Vanilla app using depth estimation model

mercymercymercy · November 23, 2023, 7:20pm

I am using transformers.js to create a web app that runs Xenova/dpt-large and on the screen it shows the depth image model and the coordinates of each object. Basically a combination of object detection + depth estimation. I do write a code for it, but for some reason it does not load the dpt-large model but it loads object detection model.

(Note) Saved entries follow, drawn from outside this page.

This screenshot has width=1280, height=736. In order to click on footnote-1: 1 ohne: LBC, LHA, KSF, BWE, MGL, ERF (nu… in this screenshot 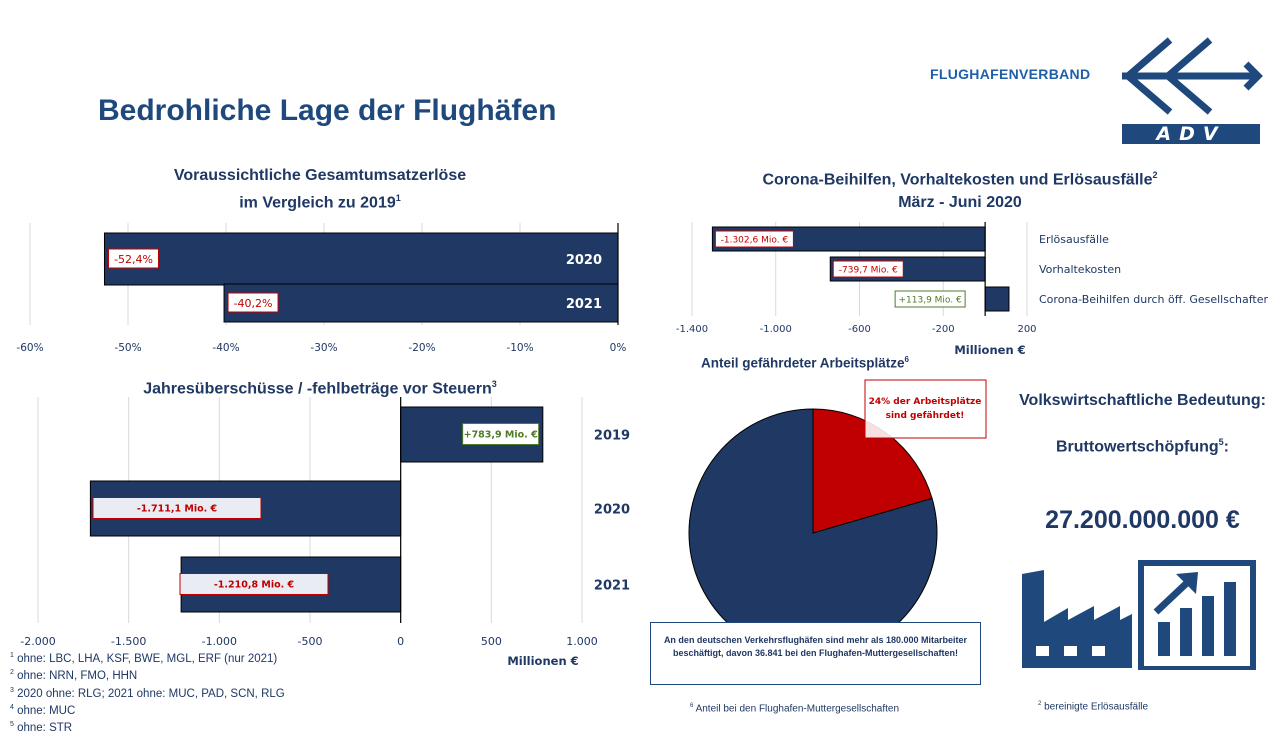, I will do `click(148, 658)`.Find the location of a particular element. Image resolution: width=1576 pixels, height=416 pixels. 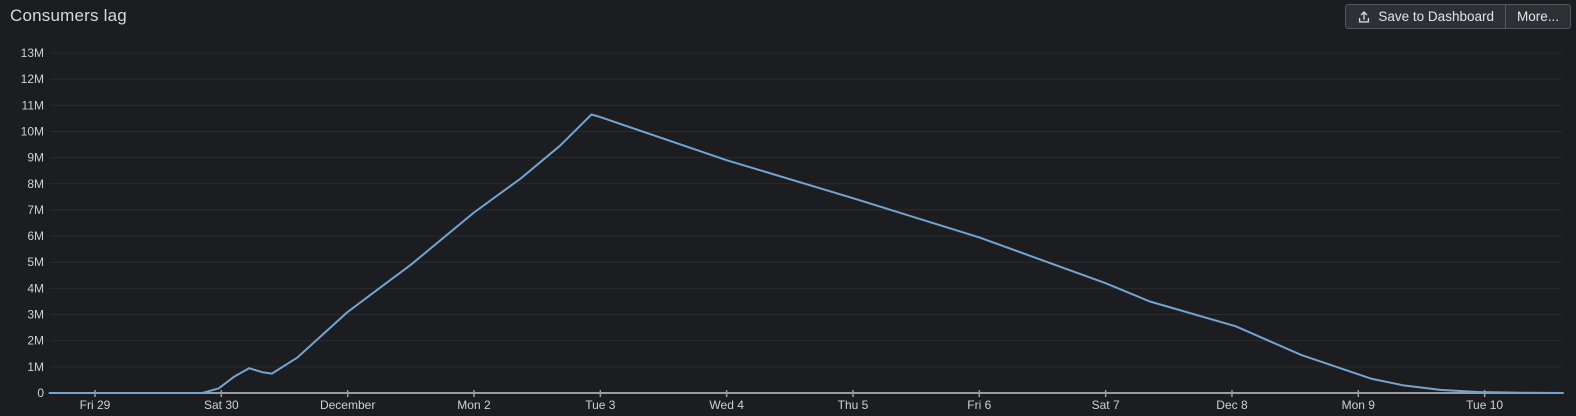

y-tick-label: 9M is located at coordinates (36, 158).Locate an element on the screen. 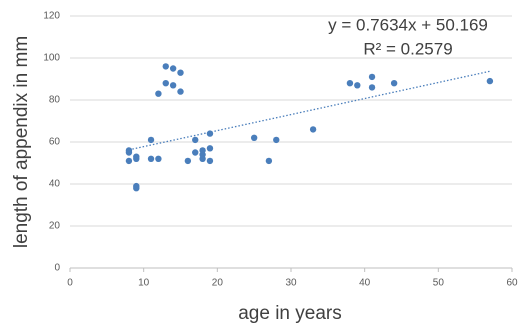 Image resolution: width=526 pixels, height=331 pixels. x-tick-label: 0 is located at coordinates (70, 284).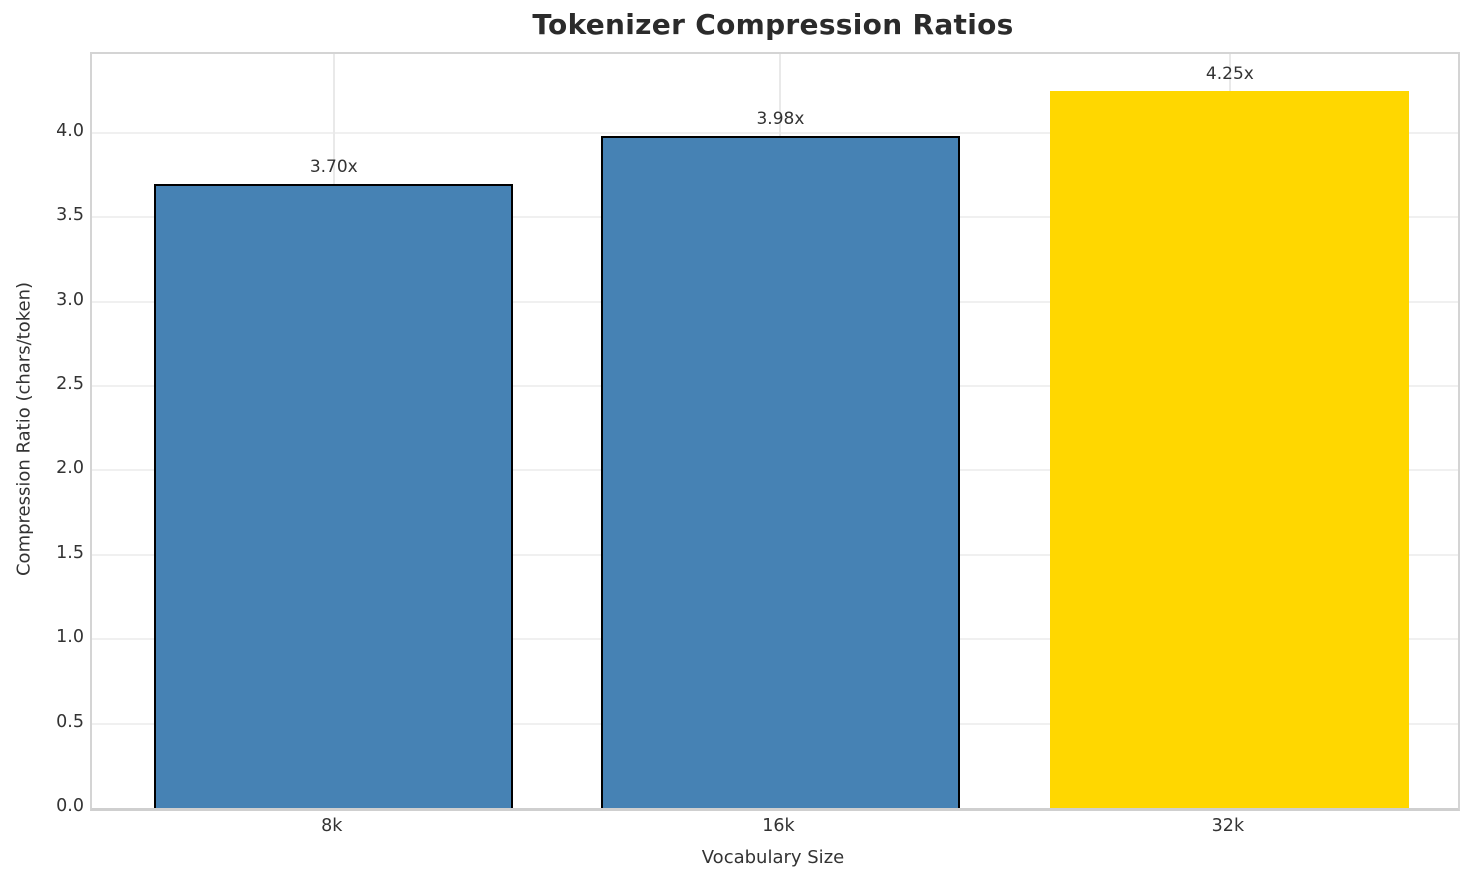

Here is my javascript code:
// script.js
import { pipeline, env } from ‘https://cdn.jsdelivr.net/npm/@xenova/transformers@2.6.0’;

env.allowLocalModels = false;

const status = document.getElementById(‘status’);
const fileUpload = document.getElementById(‘file-upload’);
const imageContainer = document.getElementById(‘image-container’);

let objectDetector, depthEstimator;

async function loadModels() {
status.textContent = ‘Loading models…’;
objectDetector = await pipeline(‘object-detection’, ‘Xenova/detr-resnet-50’);
depthEstimator = await pipeline(‘image-to-image’, ‘Xenova/dpt-large’);
status.textContent = ‘Models are ready’;
}

loadModels();

fileUpload.addEventListener(‘change’, async function (e) {
const file = e.target.files[0];
if (!file) return;

const reader = new FileReader();
reader.onload = async function (e) {
    imageContainer.innerHTML = '';
    const img = new Image();
    img.src = e.target.result;
    img.onload = async () => {
        await processImage(img);
    };
    imageContainer.appendChild(img);
};
reader.readAsDataURL(file);

});

async function processImage(img) {
status.textContent = ‘Detecting objects…’;
const objectDetectionOutput = await objectDetector(img);
status.textContent = ‘Estimating depth…’;
const depthEstimationOutput = await depthEstimator(img);
status.textContent = ‘’;

// Assuming objectDetectionOutput is an array of detected objects
objectDetectionOutput.forEach(detection => {
    renderBox(detection, img);
});

// Assuming depthEstimationOutput contains depth data
renderDepth(depthEstimationOutput, img);

}

function renderBox(detection, img) {
const { box, label } = detection; // Assuming detection object contains ‘box’ and ‘label’
const { xmax, xmin, ymax, ymin } = box; // Assuming box object contains coordinates

const boxElement = document.createElement('div');
boxElement.className = 'bounding-box';
boxElement.style.left = `${xmin * img.width}px`;
boxElement.style.top = `${ymin * img.height}px`;
boxElement.style.width = `${(xmax - xmin) * img.width}px`;
boxElement.style.height = `${(ymax - ymin) * img.height}px`;

const labelElement = document.createElement('span');
labelElement.className = 'bounding-box-label';
labelElement.textContent = label;

boxElement.appendChild(labelElement);
imageContainer.appendChild(boxElement);

}

function renderDepth(depthData, img) {
// The implementation of this function depends on the format of depthData
// For example, if depthData contains depth per pixel, you might want to render a heatmap
// If depthData contains depth per detected object, you might want to update existing bounding boxes

// Example implementation for per-object depth (assuming depthData format):
depthData.forEach((depth, index) => {
    const depthLabel = document.createElement('div');
    depthLabel.className = 'depth-label';
    depthLabel.textContent = `Depth: ${depth}m`; // Example depth text
    depthLabel.style.position = 'absolute';
    depthLabel.style.left = '0'; // Positioning should be adjusted based on actual data
    depthLabel.style.top = `${index * 20}px`; // Example positioning
    imageContainer.appendChild(depthLabel);
});

}